高校の頃に英語が嫌いだったのが単語引きのせい、とは言わないけど、単語ひとつ調べるのに時間がかかって勉強自体が遅々として進まない英語はイライラして本当に嫌いだった。

数年前にまた英語の勉強を始めたとき、パソコンにインストールした辞書を使ってみて大げさでなく感激した。
単語の頭2から3個のアルファベットを入力するだけで単語が出てくる。
もう一瞬。
しかも、読もうとする英文自体もパソコン上なら、コピーペーストで簡単に変換。
あのべらべら辞書を行ったり来たりした苦痛は一体何だったんだろうという、衝撃と言っていいくらい感動した。

さらに言うと、調べた単語をエクセルに整理したらこれがまたまた便利。
英語の文献を読んでるうちに何度も同じ単語を引くことになったのでいわゆる単語帳代わりにつくってみたのだけど、コピーペーストで表に貼り付けるだけで、並べ替えは「ソート」で一瞬。
「検索」ですぐたどり着けるし、用例や出てきた文献なんかも一緒に整理しておけば、ほかの文献で書いてあったことなどが瞬間的に思い出せる。
今の時代、勉強がこれだけ便利に合理的にできるんだなぁと実感した。

たぶん、電子辞書を使う勉強方法を快く思ってない人は、自分はもう勉強してなくて昔の自分の苦労を思い出してるだけの人が多いんじゃないのかなぁ。
自分自身もいま真剣に勉強していて、単語を引く必要に迫られていて、電子辞書のこの便利さを実感したら、昔を回顧して「苦労が勉強だ」とは言わないような気がするから。

僕は猫背2009年07月17日 22時36分07秒

僕は猫背なんだと。
自分では気づかなかったんだけど。

脳神経外科の先生に言われてわかったんだ。
昨年末に足の違和感でMRIの検査を受けたときに、先生がレントゲン写真の背骨の上のほうを指しながら「異常はないですね、ちょっと猫背気味ですが」ってさらっと言ったのだ。

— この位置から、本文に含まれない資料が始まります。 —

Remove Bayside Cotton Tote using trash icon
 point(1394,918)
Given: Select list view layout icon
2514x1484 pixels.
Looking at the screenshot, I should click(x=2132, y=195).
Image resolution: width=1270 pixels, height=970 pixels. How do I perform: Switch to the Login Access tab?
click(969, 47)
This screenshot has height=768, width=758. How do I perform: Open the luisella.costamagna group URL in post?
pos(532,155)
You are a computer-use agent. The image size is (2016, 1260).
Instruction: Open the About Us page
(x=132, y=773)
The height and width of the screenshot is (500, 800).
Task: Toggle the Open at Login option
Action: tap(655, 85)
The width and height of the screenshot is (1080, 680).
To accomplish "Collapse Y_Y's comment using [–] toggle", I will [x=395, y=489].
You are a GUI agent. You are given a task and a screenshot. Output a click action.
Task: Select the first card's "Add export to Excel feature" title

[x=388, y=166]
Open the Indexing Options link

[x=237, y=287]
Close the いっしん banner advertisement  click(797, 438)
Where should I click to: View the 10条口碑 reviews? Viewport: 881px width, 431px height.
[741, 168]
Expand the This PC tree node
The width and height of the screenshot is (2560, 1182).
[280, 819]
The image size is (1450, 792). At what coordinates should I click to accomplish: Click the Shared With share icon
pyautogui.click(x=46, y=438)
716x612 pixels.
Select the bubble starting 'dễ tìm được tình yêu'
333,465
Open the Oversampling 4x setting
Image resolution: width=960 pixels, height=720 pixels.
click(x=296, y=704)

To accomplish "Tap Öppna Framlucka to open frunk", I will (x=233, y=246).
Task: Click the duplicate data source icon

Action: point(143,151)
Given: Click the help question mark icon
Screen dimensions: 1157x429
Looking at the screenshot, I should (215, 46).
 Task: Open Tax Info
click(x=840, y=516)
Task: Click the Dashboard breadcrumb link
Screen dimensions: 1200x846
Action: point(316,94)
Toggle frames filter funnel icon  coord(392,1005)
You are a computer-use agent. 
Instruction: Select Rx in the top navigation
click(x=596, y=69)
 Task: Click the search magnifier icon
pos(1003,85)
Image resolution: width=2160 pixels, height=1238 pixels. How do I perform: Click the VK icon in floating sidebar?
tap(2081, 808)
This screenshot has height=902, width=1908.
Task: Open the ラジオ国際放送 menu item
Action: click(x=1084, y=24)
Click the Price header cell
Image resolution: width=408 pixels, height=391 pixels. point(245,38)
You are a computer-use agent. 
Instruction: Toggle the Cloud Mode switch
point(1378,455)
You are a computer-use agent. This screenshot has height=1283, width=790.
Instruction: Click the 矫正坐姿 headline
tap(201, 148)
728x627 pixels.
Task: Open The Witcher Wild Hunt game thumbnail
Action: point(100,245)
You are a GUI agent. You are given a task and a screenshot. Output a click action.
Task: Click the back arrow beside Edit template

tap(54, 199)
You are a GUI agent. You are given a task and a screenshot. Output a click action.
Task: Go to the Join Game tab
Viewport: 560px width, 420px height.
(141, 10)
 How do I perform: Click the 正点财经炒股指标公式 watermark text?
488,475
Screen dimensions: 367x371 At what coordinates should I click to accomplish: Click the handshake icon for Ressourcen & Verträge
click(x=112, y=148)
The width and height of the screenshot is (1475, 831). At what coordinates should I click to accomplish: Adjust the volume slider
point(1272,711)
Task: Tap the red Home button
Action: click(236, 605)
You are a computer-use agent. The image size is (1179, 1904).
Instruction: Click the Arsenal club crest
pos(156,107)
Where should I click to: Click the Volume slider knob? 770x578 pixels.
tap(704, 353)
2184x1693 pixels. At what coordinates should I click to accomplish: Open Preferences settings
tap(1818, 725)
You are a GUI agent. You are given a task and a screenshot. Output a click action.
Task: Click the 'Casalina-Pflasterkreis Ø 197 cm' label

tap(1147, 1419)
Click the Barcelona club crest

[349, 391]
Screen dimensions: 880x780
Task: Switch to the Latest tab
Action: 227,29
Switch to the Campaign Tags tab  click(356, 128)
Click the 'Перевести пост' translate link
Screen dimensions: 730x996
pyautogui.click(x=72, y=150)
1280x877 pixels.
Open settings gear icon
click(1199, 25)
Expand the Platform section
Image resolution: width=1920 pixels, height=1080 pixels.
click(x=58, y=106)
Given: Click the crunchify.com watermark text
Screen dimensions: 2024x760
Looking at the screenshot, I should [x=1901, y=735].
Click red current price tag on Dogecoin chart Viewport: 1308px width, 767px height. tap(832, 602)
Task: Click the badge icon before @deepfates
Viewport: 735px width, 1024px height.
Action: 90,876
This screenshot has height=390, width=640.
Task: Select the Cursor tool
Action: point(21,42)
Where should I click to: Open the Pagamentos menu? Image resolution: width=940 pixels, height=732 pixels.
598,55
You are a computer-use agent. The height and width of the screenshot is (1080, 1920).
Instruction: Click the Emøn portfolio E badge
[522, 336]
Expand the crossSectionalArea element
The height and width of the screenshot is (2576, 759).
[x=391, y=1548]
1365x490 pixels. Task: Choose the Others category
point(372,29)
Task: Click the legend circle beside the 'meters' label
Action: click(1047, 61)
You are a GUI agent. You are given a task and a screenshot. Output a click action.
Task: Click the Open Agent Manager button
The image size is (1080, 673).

軽いひと言だったけど、ちょっとショックだったんだ、僕は。
姿勢はいいと思ってたからね。
昔から歩くときはぴしっと背筋を伸ばしてしゃきしゃき歩くように心がけているつもりだったから。

先生のひと言がずっと引っかかって、その後は外を歩いているときにふと「俺は猫背なのか」って気になったりして、で、改めて気にして歩いてみたら、やっぱり少し猫背気味なんだ。
いつ確かめてもそうなんだ。
あんなに背筋をぴしっと伸ばすことを意識していたはずなのに、いつの間に僕は猫背になったんだろうって、静かに小さく悩み始めていたんだ。

でさ、今日、突然ふと気づいたんだ。
原因がわかったんだ。

犯人はリュックだ。

僕は7年前に札幌に戻ってきたときに、通勤カバンを今までの肩掛けバッグからリュックに替えたんだ。
肩掛けバッグって、僕は癖で左にしか掛けられないので、ずっと肩掛けバッグを使い続けるとどんどん身体がゆがんでいきそうな気がして、それで左右の肩への負担が均等になるリュックのほうが身体にいいなと思ってね。
それにリュックだったら多少荷物が増えて重たくなっても、肩掛けバッグより重さを感じないしね。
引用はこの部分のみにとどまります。